◆ **PROVIDED DATA**

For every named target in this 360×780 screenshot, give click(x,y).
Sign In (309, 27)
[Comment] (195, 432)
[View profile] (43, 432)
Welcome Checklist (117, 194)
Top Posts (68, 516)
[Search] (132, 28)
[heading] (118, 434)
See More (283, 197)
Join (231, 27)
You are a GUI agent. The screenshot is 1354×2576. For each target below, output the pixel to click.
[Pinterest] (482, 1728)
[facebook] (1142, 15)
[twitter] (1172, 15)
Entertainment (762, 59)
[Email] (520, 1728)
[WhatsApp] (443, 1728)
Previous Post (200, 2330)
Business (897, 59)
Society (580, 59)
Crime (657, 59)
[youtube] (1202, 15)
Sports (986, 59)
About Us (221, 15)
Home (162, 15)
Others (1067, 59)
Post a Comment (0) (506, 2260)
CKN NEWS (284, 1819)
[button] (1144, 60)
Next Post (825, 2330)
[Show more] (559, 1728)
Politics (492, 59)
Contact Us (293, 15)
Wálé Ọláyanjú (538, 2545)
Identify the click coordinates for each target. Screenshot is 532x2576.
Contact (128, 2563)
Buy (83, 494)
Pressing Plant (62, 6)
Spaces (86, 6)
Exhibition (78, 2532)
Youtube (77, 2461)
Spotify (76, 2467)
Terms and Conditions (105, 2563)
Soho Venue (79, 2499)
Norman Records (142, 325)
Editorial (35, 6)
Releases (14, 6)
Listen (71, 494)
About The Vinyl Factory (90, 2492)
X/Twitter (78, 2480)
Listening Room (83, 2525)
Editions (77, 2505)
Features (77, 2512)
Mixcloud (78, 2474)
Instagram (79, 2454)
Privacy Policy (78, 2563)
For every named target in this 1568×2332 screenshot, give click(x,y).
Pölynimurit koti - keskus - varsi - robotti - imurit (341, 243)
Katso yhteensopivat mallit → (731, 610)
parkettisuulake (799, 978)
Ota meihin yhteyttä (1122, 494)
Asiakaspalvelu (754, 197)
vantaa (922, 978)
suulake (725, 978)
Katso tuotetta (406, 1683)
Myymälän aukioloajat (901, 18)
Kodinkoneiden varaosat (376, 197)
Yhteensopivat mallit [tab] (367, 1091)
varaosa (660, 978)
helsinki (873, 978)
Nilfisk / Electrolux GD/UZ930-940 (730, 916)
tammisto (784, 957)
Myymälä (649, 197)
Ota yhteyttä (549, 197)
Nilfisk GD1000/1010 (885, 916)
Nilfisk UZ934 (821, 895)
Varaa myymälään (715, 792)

◆ **WHAT IS EXPECTED**
Using only the data above, copy out the lines that include the word "each".

◆ **EXERCISE RESPONSE**
You are a GUI agent. The screenshot is 1354×2576. For each target below, output the pixel to click.
Identify the click coordinates for each target. Screenshot is 532x2576.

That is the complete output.